The NADH-dependent nitrate reductase (NR, EC 1.6.6.1) in roots of hydroponically grown barley seedlings was extracted, desalted and the activity measured in buffer containing either Mg2+ (10 mM) or EDTA (5 mM). The former gives the actual NR activity (NRact) equivalent to dephospho-NR, whereas the latter gives the maximum NR capacity of the dephospho-form (NRmax). Both values together permit an estimation of the NR-phosphorylation state. Changes in NRact and NRmax were followed in response to root aeration or to shoot illumination or shoot removal, and were correlated with sugar contents and adenylate levels.
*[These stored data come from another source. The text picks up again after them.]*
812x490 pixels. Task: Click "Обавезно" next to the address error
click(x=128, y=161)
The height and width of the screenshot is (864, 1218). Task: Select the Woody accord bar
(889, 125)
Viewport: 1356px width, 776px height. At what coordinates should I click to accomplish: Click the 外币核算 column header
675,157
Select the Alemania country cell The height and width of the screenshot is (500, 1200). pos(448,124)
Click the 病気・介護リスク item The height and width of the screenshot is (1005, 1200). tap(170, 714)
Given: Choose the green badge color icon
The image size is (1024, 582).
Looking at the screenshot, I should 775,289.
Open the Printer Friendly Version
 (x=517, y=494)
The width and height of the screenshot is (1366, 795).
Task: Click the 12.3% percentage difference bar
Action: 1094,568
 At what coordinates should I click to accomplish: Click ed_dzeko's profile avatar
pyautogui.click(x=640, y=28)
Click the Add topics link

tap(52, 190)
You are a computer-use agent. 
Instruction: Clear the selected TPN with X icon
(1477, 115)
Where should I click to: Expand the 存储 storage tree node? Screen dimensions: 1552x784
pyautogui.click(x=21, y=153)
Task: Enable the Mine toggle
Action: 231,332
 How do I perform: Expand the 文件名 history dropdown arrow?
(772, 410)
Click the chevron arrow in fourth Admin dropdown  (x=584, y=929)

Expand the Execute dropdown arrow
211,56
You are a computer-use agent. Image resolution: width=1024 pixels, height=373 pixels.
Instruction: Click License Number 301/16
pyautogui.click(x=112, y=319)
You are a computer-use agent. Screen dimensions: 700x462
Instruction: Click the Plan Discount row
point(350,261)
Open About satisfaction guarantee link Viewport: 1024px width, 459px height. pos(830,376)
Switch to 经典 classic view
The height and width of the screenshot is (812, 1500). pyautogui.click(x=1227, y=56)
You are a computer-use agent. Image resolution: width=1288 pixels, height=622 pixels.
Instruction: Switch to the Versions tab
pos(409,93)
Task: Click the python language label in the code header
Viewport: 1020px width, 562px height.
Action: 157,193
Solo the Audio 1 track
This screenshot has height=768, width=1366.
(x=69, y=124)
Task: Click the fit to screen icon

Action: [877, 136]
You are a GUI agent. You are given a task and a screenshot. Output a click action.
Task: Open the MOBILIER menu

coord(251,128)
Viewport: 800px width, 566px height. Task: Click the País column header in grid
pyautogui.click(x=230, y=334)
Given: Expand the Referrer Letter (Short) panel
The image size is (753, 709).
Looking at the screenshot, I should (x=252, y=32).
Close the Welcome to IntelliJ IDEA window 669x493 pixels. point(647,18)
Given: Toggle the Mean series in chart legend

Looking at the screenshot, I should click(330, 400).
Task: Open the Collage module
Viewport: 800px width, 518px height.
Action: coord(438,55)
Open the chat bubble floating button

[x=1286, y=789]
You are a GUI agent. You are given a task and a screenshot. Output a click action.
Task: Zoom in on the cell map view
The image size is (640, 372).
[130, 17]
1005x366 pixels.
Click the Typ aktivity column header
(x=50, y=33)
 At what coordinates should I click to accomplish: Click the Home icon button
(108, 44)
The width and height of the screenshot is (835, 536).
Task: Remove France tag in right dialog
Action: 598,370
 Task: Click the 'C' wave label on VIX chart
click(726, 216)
Ethanol formation was also measured in roots differing in NR activity in order to obtain information on the relation between anaerobic alcoholic fermentation and nitrate reduction. In aerated roots, NR was highly phosphorylated (about 80%) and largely inactive. It was partly dephosphorylated (activated) by anoxia or by cellular acidification (pH 4.8 plus propionic acid). Anaerobic activation (dephosphorylation) of NR was stronger at acidic external pH (5) than at slightly alkaline pH (8), although ATP levels decreased and AMP levels increased at pH 5 and at pH 8 to the same extent. Thus, rapid changes in the NR-phosphorylation state in response to anaerobiosis were not directly triggered by the adenylate pool, but rather by cytosolic pH. Under prolonged darkness (24 h) or after shoot removal. NRmax decreased slowly without a large change in the phosphorylation state. This decrease of NRmax was correlated with a large decrease in the sugar content, and was prevented by glucose feeding, which had only minor effects on the phosphorylation state. Cycloheximide also prevented the decrease in NRmax without affecting the phosphorylation state. In contrast, anaerobiosis or cellular acidification prevented the decrease of NRmax and at the same time decreased the NR-phosphorylation state. It is suggested that NR turnover in roots is controlled by several factors: NR synthesis appears to depend on sugar availability, which has little effect on the phosphorylation state; in addition, NR degradation appears to be strongly affected by the phosphorylation state in such a way that the inactive phospho-NR is a better substrate for NR degradation than the dephospho-form. The rate of anaerobic ethanol formation was not affected by NR activity, indicating that the purpose of NR activation under hypoxia or anoxia is not to decrease or prevent alcoholic fermentation.